TRECHO CITADO:
-----

COM O CORAÇÃO CADA VEZ MAIS DISTANTE DO FLAMENGO

Não há novidade alguma - o que não impede de continuar sendo repugnante - o fato de políticos no poder buscarem popularidade em clubes de futebol. Ainda mais quando as avaliações de seus trabalhos (ou a falta deles) andam em baixa e o clube tem uma imensa torcida e vem de uma vitória importante. Portanto, o que o atual presidente fez há poucos dias ao visitar o treino do Flamengo, em Brasília, ilustra bem o caso acima. 

O mais aterrador é o clube, ou melhor, seus atuais dirigentes e jogadores, aceitarem de bom grado a (que pelo menos deveria ser) incômoda visita. Afinal, além do contínuo desrespeito a todas as regras para se evitar a transmissão do corona vírus (e ainda ser garoto-propaganda de remédios comprovadamente ineficazes e em alguns casos maléficos), o desmandatário deste país é um notório defensor da tortura e exalta como herói nacional um sádico torturador (seu vice concorda plenamente), tendo inclusive feito impunemente uma declaração pública neste sentido dentro do Congresso Nacional durante a votação do impeachment de Dilma Rousseff.

-----

DADOS ARMAZENADOS:
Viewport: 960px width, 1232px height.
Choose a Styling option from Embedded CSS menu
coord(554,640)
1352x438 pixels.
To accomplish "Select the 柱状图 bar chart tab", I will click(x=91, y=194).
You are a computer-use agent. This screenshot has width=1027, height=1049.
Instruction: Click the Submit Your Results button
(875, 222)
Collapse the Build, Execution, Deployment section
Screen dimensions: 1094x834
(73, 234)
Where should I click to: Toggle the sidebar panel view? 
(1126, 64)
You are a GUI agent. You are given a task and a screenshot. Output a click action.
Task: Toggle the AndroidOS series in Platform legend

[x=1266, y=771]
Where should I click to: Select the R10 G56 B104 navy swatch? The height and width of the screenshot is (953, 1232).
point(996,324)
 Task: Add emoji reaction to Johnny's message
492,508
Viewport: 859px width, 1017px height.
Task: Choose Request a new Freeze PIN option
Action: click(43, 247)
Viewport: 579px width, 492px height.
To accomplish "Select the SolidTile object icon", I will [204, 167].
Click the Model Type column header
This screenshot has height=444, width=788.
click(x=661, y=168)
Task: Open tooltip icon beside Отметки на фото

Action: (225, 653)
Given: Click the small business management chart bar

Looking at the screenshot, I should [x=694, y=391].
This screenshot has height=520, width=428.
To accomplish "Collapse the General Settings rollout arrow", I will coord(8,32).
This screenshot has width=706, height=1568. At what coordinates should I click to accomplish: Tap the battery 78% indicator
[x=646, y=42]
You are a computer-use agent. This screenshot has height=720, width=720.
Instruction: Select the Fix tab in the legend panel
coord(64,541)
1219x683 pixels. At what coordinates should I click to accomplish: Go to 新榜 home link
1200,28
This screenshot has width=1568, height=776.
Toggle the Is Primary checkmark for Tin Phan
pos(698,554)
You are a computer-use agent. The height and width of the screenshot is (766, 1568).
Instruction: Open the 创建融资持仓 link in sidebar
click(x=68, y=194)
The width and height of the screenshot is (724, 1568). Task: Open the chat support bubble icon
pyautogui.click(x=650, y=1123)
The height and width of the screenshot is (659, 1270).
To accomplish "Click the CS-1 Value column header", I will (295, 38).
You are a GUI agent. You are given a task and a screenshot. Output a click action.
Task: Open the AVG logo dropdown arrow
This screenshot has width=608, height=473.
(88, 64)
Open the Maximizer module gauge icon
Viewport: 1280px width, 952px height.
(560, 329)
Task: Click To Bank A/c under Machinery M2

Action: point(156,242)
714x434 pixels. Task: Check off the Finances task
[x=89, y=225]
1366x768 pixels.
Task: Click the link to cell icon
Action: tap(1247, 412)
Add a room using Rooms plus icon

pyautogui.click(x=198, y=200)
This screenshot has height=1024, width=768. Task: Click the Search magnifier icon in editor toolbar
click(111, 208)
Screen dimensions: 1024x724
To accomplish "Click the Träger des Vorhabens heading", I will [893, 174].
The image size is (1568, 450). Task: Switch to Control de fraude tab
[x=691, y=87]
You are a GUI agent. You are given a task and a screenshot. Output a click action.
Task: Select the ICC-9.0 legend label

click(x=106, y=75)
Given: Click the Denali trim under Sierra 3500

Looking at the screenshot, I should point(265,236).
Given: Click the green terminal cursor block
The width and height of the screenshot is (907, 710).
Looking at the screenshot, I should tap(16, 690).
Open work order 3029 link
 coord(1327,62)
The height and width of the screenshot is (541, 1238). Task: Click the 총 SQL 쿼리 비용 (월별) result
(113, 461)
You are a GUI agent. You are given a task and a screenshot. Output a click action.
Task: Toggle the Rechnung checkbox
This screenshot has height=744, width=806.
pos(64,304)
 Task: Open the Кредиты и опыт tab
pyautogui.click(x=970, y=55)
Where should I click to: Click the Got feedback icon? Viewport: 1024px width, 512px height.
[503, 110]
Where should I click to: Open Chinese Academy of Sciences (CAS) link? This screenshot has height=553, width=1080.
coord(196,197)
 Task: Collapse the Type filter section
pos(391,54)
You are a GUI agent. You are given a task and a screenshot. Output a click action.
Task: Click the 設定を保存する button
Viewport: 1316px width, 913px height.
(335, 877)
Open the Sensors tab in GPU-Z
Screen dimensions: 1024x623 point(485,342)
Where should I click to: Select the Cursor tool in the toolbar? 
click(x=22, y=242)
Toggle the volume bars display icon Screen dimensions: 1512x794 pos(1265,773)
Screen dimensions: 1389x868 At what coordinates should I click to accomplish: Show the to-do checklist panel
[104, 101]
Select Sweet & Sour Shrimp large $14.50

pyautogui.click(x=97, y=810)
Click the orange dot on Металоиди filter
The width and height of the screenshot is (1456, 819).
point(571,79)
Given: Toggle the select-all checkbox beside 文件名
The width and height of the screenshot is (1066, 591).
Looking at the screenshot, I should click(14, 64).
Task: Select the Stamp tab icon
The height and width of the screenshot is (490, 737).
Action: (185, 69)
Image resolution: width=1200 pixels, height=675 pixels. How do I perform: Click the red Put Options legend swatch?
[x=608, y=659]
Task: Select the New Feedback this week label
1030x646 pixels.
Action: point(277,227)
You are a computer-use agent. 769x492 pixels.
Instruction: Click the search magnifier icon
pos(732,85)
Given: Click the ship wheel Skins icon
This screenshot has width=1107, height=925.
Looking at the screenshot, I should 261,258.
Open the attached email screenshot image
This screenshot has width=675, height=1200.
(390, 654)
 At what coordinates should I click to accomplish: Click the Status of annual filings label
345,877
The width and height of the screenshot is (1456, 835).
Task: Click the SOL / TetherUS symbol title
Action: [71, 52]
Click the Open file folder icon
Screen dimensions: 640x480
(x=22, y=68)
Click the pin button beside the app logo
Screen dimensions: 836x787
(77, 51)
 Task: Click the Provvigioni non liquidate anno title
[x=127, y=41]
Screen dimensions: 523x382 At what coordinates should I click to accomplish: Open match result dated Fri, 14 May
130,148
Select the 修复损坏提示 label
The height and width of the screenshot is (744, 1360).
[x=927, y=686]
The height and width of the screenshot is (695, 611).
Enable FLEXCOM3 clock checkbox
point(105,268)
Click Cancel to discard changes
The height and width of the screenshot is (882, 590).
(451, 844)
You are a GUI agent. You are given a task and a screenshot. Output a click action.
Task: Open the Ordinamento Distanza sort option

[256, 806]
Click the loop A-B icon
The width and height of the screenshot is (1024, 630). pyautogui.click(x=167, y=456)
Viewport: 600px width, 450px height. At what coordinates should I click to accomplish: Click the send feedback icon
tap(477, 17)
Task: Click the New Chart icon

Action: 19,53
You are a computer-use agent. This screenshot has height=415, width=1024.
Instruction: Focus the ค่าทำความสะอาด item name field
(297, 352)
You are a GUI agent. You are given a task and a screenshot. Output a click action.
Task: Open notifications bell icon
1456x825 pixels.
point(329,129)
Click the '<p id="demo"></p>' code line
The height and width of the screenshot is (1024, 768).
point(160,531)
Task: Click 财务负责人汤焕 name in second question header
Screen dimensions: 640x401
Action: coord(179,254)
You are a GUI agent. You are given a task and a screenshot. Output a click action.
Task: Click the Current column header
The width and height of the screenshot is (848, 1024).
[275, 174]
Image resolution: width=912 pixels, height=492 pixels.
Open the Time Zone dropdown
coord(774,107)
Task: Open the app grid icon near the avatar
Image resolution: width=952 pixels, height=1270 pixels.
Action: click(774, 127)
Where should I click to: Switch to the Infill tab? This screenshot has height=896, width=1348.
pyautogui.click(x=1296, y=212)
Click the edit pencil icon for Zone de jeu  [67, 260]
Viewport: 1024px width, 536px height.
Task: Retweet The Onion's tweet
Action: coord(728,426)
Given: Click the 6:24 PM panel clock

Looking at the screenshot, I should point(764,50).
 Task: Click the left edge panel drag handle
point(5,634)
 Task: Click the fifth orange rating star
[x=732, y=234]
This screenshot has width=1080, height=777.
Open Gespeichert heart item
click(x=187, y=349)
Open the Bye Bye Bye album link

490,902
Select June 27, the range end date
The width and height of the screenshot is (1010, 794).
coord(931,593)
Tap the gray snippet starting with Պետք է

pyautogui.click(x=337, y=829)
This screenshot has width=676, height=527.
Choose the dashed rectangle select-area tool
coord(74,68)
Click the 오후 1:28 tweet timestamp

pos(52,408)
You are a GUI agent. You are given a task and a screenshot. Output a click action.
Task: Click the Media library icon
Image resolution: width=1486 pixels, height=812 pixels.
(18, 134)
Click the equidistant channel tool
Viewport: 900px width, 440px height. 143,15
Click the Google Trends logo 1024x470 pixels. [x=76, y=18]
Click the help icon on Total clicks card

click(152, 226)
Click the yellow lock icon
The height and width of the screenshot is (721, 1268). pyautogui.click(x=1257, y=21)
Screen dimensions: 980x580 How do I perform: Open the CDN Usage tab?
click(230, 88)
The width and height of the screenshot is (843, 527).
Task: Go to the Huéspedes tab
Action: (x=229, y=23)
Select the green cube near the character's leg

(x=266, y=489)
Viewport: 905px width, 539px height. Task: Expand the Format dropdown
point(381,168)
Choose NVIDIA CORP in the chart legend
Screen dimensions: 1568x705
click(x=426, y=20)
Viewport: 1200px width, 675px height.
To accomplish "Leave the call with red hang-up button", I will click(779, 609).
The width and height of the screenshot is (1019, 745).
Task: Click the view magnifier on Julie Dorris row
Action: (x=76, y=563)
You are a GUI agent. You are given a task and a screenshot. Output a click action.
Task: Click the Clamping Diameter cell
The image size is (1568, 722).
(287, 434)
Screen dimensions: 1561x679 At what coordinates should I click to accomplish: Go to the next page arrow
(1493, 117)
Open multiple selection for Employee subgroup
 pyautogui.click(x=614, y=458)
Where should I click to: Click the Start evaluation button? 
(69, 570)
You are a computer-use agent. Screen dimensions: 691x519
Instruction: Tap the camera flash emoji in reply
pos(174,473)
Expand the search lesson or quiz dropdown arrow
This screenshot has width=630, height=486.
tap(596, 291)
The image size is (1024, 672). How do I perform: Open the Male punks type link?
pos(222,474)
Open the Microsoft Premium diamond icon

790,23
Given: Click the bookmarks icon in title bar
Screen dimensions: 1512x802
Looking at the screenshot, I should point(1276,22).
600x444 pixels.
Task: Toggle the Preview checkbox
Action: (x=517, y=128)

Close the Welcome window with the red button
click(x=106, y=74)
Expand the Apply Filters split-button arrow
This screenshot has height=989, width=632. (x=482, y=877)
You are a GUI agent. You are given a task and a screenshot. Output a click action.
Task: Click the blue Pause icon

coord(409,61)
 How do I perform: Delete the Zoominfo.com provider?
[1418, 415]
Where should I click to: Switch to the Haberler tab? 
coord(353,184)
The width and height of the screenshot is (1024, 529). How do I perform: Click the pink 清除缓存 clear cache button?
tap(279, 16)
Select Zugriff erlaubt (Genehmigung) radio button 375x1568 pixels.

-----

TAREFAS A CUMPRIR:
(1) Segundo o trecho citado, em que situações é ainda mais comum que políticos no poder busquem popularidade em clubes de futebol? Liste todas as que o texto menciona.
(2) De acordo com o trecho citado, em que cidade o presidente visitou o treino do Flamengo?
O material provém de uma fonte diferente da do trecho citado.

RESPOSTAS:
(1)
- Quando as avaliações de seus trabalhos andam em baixa.
- Quando o clube tem uma imensa torcida.
- Quando o clube vem de uma vitória importante.

(2) Em Brasília.